[[ INPUT FOR THIS TASK, beginning ]]

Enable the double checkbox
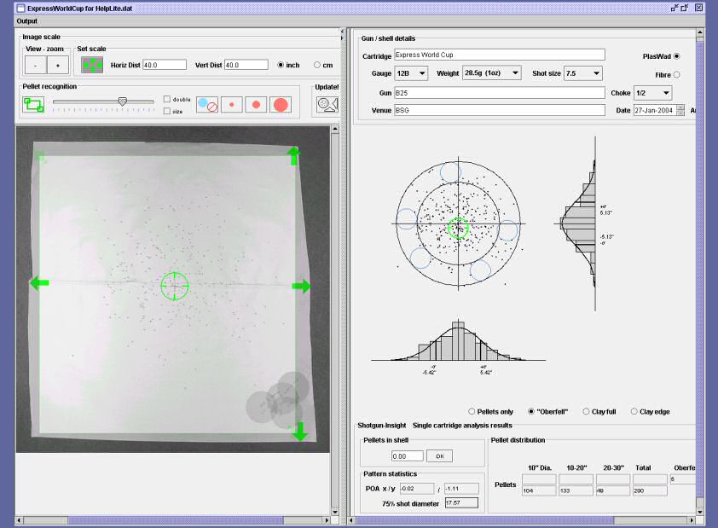This screenshot has width=718, height=528. pyautogui.click(x=167, y=99)
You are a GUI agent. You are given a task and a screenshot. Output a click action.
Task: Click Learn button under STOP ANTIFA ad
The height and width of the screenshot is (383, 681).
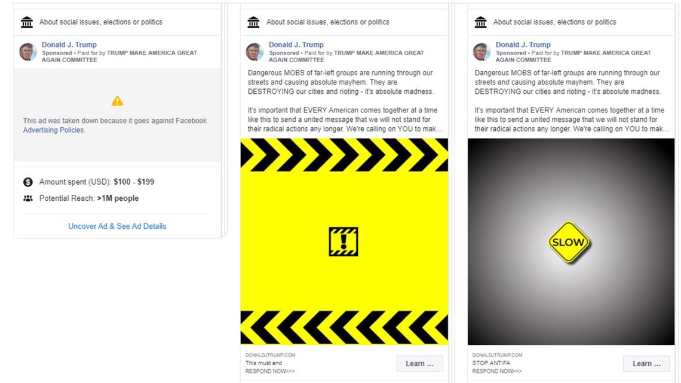[x=646, y=364]
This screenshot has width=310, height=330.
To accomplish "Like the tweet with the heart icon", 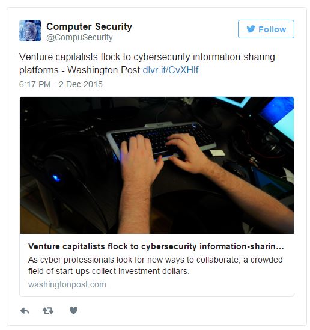I will click(x=73, y=310).
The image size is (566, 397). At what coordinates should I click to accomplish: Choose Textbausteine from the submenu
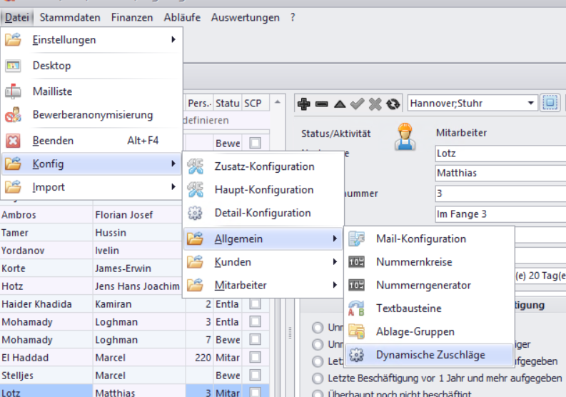point(408,308)
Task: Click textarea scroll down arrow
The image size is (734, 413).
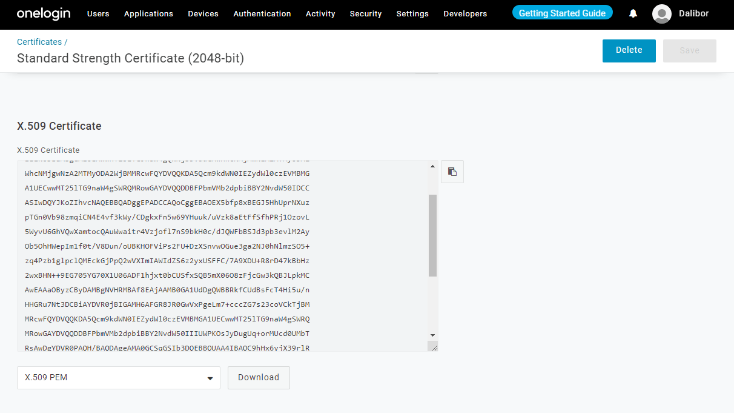Action: (x=432, y=335)

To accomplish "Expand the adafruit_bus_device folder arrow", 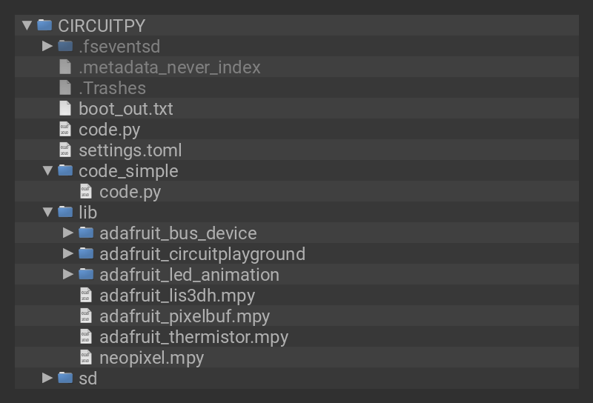I will (68, 233).
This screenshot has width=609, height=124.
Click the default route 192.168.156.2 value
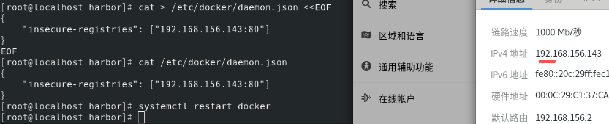click(x=563, y=118)
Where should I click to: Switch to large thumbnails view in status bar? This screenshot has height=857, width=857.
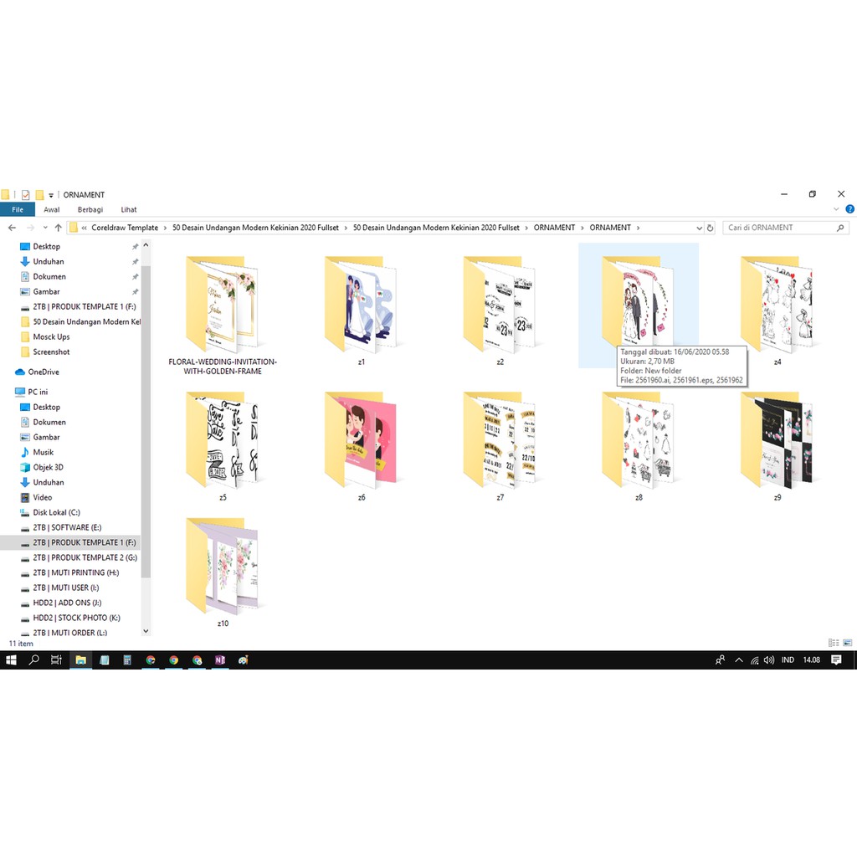(848, 643)

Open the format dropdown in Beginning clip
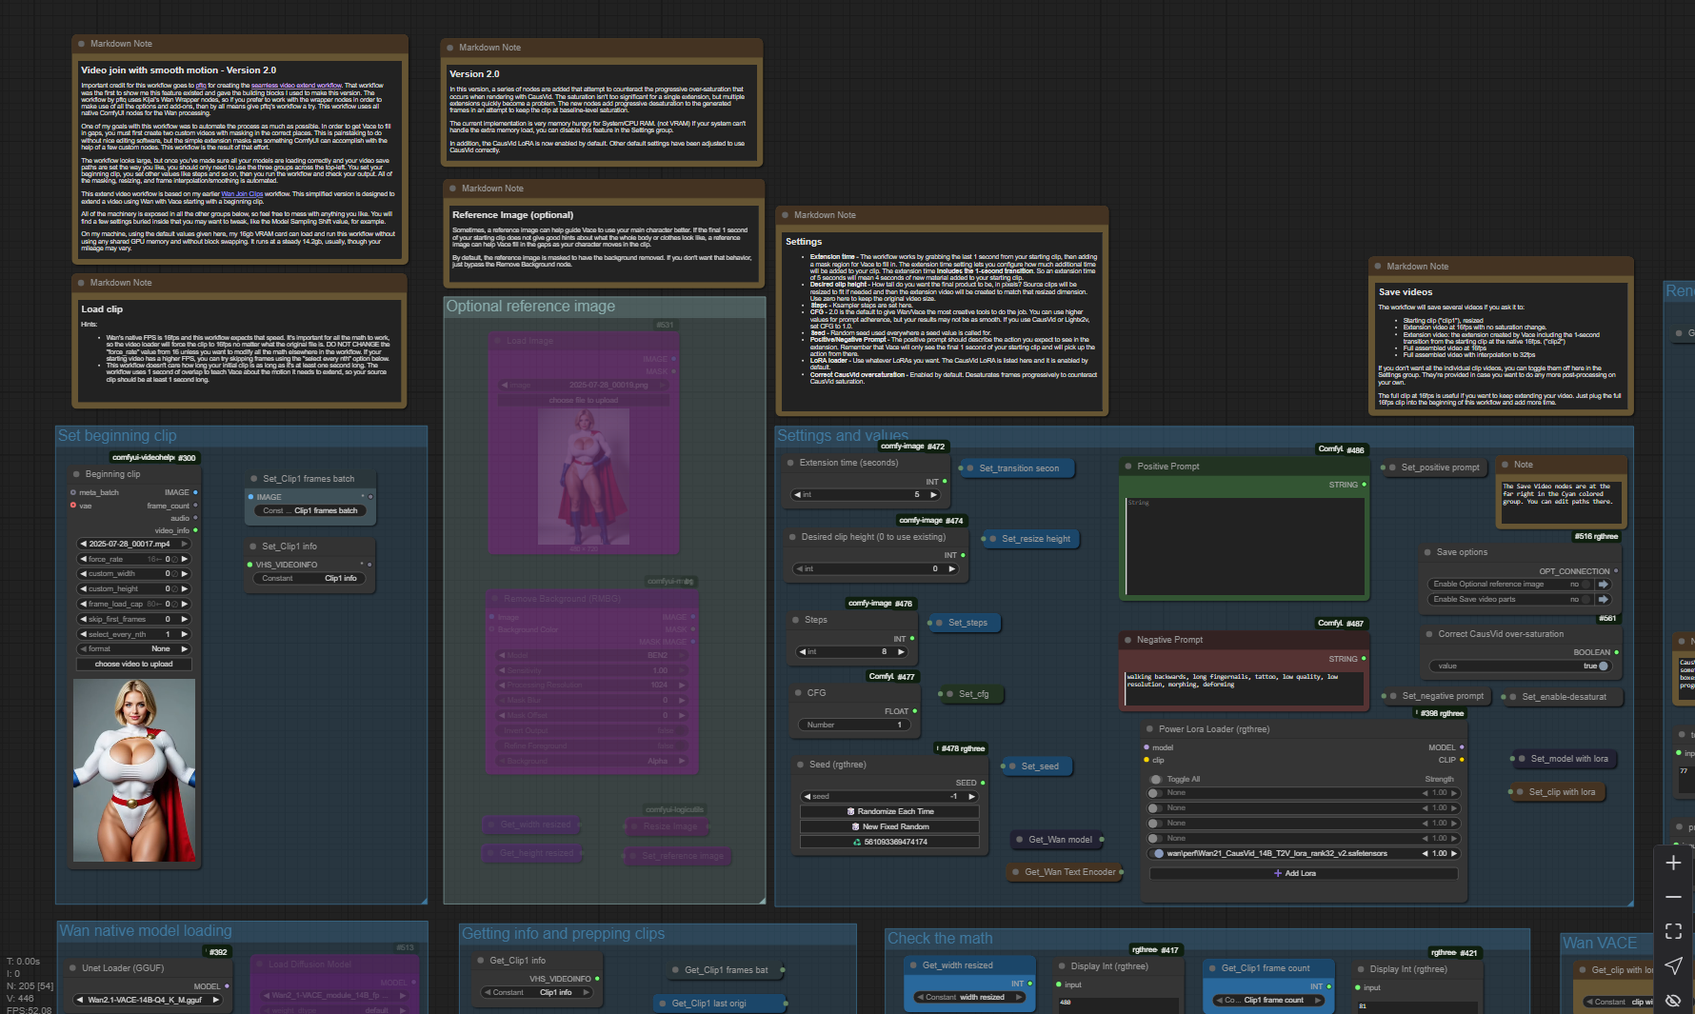(x=133, y=649)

[[ INPUT FOR THIS TASK, end ]]

→ **TASK ITEM**
Exactly the lines from the one containing "This screenshot has width=609, height=124." through the end of the data above: repeat those, both ends included, and nothing else. Skip the pictures.

→ **THE COMPLETED TASK**
This screenshot has width=609, height=124.
Click the default route 192.168.156.2 value
click(x=563, y=118)
Where should I click to: Switch to large thumbnails view in status bar? This screenshot has height=857, width=857.
(848, 643)

Open the format dropdown in Beginning clip
(x=133, y=649)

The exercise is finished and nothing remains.